Stratégie d’investissement
En ce début 2025, les signaux sont pour le moins mitigés en ce qui concerne les perspectives en matière de placements. L’année qui démarre pourrait présenter davantage de volatilité que la précédente. L’attitude des principales banques centrales devrait plus particulièrement être scrutée, car une inflexion des politiques monétaires retirerait un soutien à la valorisation des actions, notamment celle des entreprises à forte croissance.
Opérations en gestion
Durant le trimestre écoulé, nous avons élagué plusieurs positions en actions, qui prenaient progressivement plus de place dans les portefeuilles à la suite de leur bonne prestation boursière.
Parmi les principales opérations menées en Gestion Croissance, nous avons renforcé l’exposition aux valeurs industrielles en ajoutant Saint Gobain au détriment de Deutsche Post. Dans le secteur de la distribution des biens discrétionnaires, nous avons réduit l’exposition à la Chine en vendant Prosus au profit d’Inditex, qui se développe aux États-Unis. Nous avons accru la diversification dans le secteur de l’assurance en sortant d’Axa pour entrer au capital de Munich Re.

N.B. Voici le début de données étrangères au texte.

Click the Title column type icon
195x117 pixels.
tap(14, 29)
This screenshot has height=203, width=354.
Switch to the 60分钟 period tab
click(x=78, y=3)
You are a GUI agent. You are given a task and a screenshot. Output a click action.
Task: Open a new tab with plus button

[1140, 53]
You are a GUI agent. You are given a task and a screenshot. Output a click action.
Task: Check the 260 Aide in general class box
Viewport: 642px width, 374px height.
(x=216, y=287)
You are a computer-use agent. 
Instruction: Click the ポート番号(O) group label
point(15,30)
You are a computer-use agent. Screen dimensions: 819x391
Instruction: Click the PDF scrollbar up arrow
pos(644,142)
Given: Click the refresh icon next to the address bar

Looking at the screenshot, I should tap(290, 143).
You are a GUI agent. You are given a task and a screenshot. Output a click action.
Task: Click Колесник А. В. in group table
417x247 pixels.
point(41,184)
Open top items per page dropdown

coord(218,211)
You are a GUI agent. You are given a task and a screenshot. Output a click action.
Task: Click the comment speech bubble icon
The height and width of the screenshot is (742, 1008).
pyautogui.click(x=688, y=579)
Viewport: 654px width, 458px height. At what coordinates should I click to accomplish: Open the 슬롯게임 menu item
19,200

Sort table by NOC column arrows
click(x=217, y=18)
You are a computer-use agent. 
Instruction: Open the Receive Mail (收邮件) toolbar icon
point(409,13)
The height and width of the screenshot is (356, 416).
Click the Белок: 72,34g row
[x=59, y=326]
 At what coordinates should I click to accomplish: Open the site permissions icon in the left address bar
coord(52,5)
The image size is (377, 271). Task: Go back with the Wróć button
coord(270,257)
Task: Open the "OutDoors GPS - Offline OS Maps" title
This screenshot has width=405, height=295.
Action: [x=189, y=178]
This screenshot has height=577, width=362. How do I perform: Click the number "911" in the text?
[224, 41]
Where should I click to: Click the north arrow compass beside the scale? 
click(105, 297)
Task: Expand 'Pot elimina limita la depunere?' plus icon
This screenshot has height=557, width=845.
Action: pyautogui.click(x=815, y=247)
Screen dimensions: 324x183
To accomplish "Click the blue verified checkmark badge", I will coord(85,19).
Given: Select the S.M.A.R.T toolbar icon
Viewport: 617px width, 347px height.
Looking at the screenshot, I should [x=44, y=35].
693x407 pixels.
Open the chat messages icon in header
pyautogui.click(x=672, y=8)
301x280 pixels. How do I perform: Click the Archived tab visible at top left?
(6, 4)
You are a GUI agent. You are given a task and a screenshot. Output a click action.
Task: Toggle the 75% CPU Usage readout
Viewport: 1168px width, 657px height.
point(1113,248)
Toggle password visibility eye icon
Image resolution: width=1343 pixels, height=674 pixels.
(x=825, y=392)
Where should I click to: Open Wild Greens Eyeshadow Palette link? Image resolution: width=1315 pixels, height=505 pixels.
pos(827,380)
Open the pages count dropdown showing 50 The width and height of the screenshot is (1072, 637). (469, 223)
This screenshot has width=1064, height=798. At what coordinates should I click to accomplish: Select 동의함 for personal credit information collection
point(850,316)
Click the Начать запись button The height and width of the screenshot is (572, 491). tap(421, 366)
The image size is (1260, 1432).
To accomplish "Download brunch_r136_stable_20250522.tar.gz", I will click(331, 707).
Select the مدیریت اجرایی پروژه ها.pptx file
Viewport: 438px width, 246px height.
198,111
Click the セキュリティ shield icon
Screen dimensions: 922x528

Nous avons tout particulièrement réduit l’exposition des portefeuilles aux grandes valeurs technologiques américaines, dont les valorisations nous paraissent fort élevées (voir notre article sur l'exubérance), en remplaçant la position dans le tracker iShares Edge MSCI USA Multifactor par deux positions dans les trackers iShares Edge MSCI USA Minimum Volatility ESG et iShares S&P 500 Equal Weight.
En Gestion Rendement, nous avons vendu les participations en BASF et Stellantis parce que leur dividende est attendu à la baisse en 2025. Nous les avons remplacées par des positions en UPM-Kymmene et Porsche Holding. Nous avons également vendu Ahold Delhaize au profit de Carrefour. Le dividende du distributeur belgo-hollandais n’est pas menacé, mais son rendement est affaibli par la hausse de son cours de bourse. Le rendement de dividende du français est sensiblement plus généreux.
Pour la suite…
La conjoncture reste bonne aux États-Unis, mais s’avère tout au mieux faible en Zone Euro. L’inflation a bien reflué, mais s’est stabilisée à un niveau légèrement supérieur à l’objectif visé par les banques centrales européenne et américaine. La première promet pourtant de nouvelles baisses de taux tandis que la seconde temporise. Les taux longs ont quelque peu rebondi, mais restent bas dans l’absolu en euro. Le messie Trump veut se montrer généreux envers les entreprises, mais son programme socio-économique pourrait nuire à la croissance et attiser l’inflation.
Parmi les éléments plus distinctement positifs, les actions sont, dans leur ensemble, correctement valorisées. Il y a même des poches de sous-évaluation parmi les petites capitalisations boursières. Les attentes en matière de croissance bénéficiaire pour 2025 demeurent confortables (20% aux États-Unis, 11% en Zone Euro).
Parmi les principaux risques, la valorisation des grands noms de la tech américaine est très élevée et intègre des attentes optimistes en matière de bénéfices. Une déception de ces attentes pourrait provoquer une dévalorisation sensible des valeurs concernées. L’attitude des banques centrales, qui pourraient adopter un discours progressivement moins complaisant si l’inflation ne reflue pas davantage, sera scrutée avec attention.
2025 pourrait s’avérer plus volatile que 2024 dès lors qu'on pourrait assister à une inflexion dans les politiques monétaires aux États-Unis ou en Europe et que les taux pourraient, ne fut-ce qu’en cessant de promettre de baisser, enlever un soutien à la valorisation des grandes valeurs technologiques américaines.